A situação piorou drasticamente em 2016, quando a vítima tentou realizar o registro de seu casamento. O sistema civil bloqueou o processo porque os dados já estavam vinculados a um indivíduo fisicamente diferente, gerando impedimentos em atos básicos da vida adulta e dívidas bancárias inexistentes.
Qual foi a punição aplicada ao acusado Jorge David Ari Canaza?
O réu, identificado como Jorge David Ari Canaza, também mencionado nos autos como Mamani Arias Canaza, foi condenado a três anos de prisão condicional. A sentença foi proferida pelo juiz federal Julio Bavio após um longo processo de investigação criminal e perícia documental.
Durante o julgamento em Salta, ficou comprovado que o acusado utilizava o Documento Nacional de Identidade (DNI) adulterado para realizar trâmites oficiais. Mesmo se recusando a prestar depoimento, as provas técnicas apresentadas pelo fiscal Carlos Martín Amad foram suficientes para sustentar a condenação definitiva.

Por que a legislação argentina tem dificuldades com esse crime?
O ordenamento jurídico da Argentina enfrenta um desafio estrutural: o Direito da Argentina não possui um tipo penal autônomo para a substituição de identidade física. Isso obriga os magistrados a enquadrarem essas condutas como falsificação de selos ou uso de documento falso.
Atualmente, existe um debate legislativo para a criação de artigos específicos no Código Penal argentino que tratem da suplantação digital e física. A proposta visa endurecer as penas para quem assume a personalidade de terceiros, especialmente quando a vítima sofre prejuízos financeiros ou impedimentos em seus direitos civis.
Como esse crime é punido no sistema jurídico brasileiro?
No Brasil, usar identidade de outra pessoa e o uso de documentos alheios recebem um tratamento rigoroso pelo código penal vigente. As penas podem chegar a seis anos de reclusão, dependendo da gravidade dos danos causados à vítima e da finalidade do criminoso ao assumir a falsa identidade.
Veja as diferenças de enquadramento na tabela abaixo:

Quais foram os danos civis acumulados pela vítima em dez anos?
Durante o período em que teve sua vida “roubada”, a vítima enfrentou uma sucessão de problemas burocráticos que a impediram de evoluir socialmente. O bloqueio do casamento e do voto foram apenas os exemplos mais visíveis de uma série de restrições que atingiram até sua capacidade de crédito.
Os principais prejuízos relatados incluíram:
- Impedimento de emitir passaportes e realizar viagens internacionais.

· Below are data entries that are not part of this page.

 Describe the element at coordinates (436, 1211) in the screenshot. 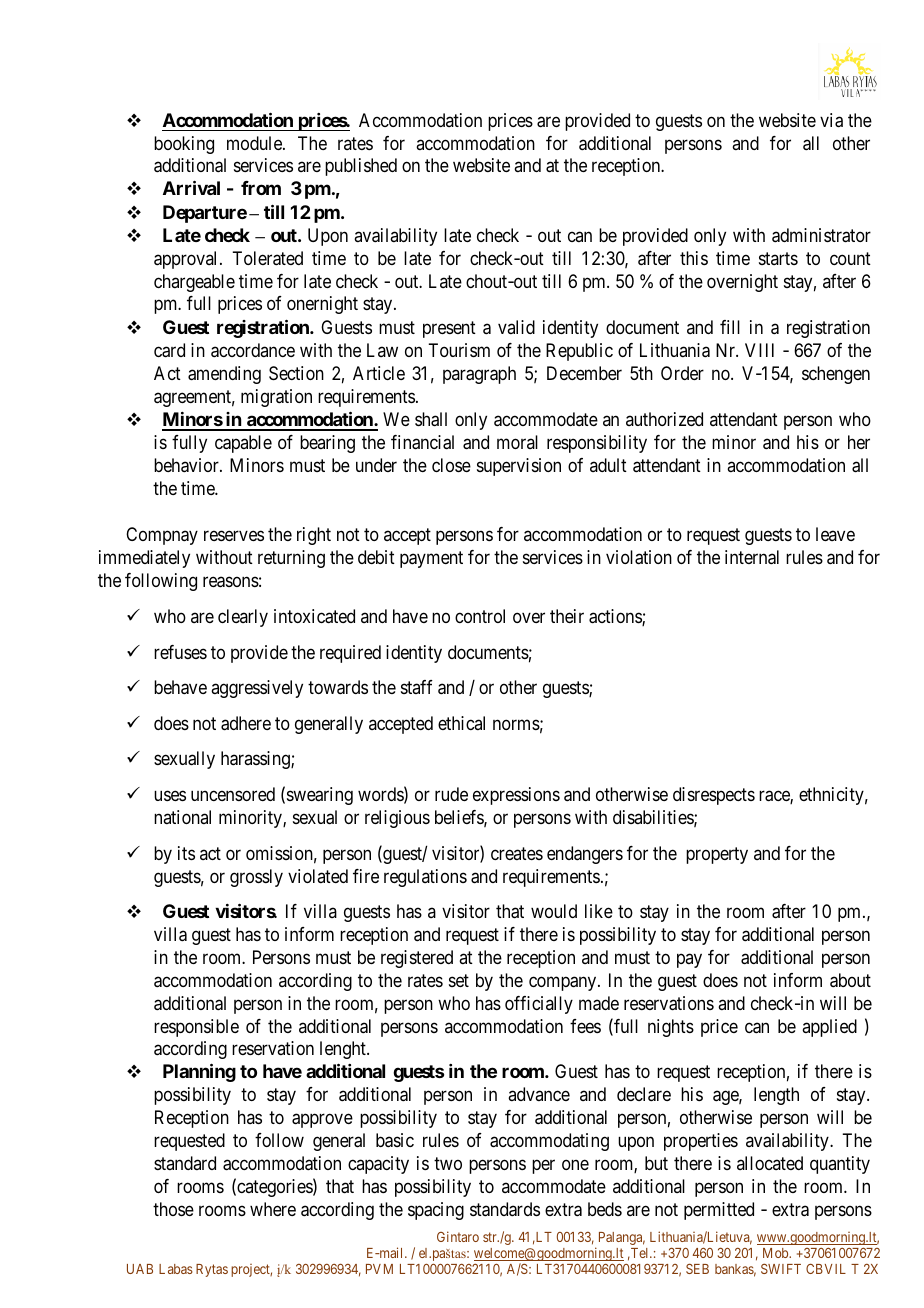

I see `spacing` at that location.
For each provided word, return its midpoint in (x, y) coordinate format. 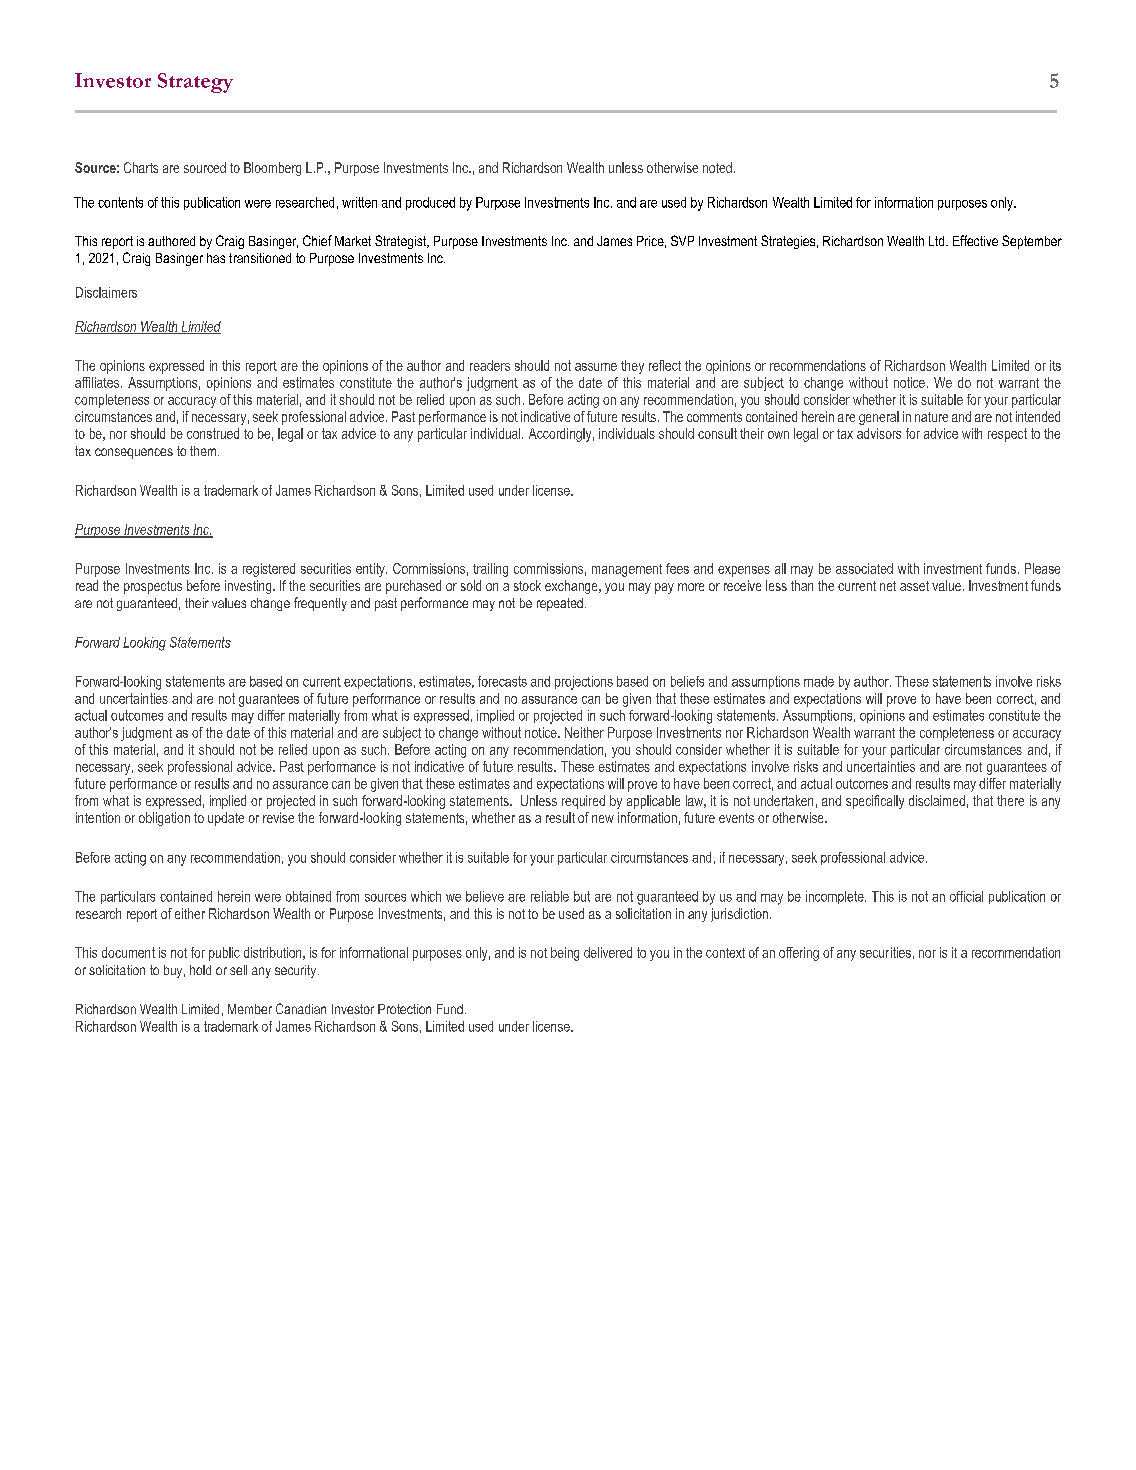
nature (931, 417)
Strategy (195, 83)
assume (596, 367)
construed (213, 433)
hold (200, 970)
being (565, 954)
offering (799, 954)
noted (717, 167)
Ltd (938, 241)
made (819, 681)
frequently (320, 604)
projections (584, 683)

- Acúmulo de multas de trânsito em cidades onde nunca esteve presente.
- Dificuldade para abrir contas em instituições financeiras e bancos.
- Bloqueio em concursos públicos e processos seletivos por inconsistência de dados.
Como se proteger contra o roubo de dados pessoais?
A prevenção continua sendo a melhor arma contra criminosos que buscam realizar a identidade de outra pessoa. Manter documentos físicos seguros e monitorar regularmente o uso do CPF ou DNI em sistemas governamentais ajuda a identificar movimentações suspeitas logo no início da fraude.
Caso perceba que seus dados estão sendo utilizados por terceiros, é fundamental registrar um boletim de ocorrência imediatamente e procurar órgãos de assistência jurídica. Casos como o de Salta servem de alerta para que as autoridades internacionais modernizem seus sistemas de verificação biométrica para evitar que mais pessoas percam o controle sobre suas próprias vidas.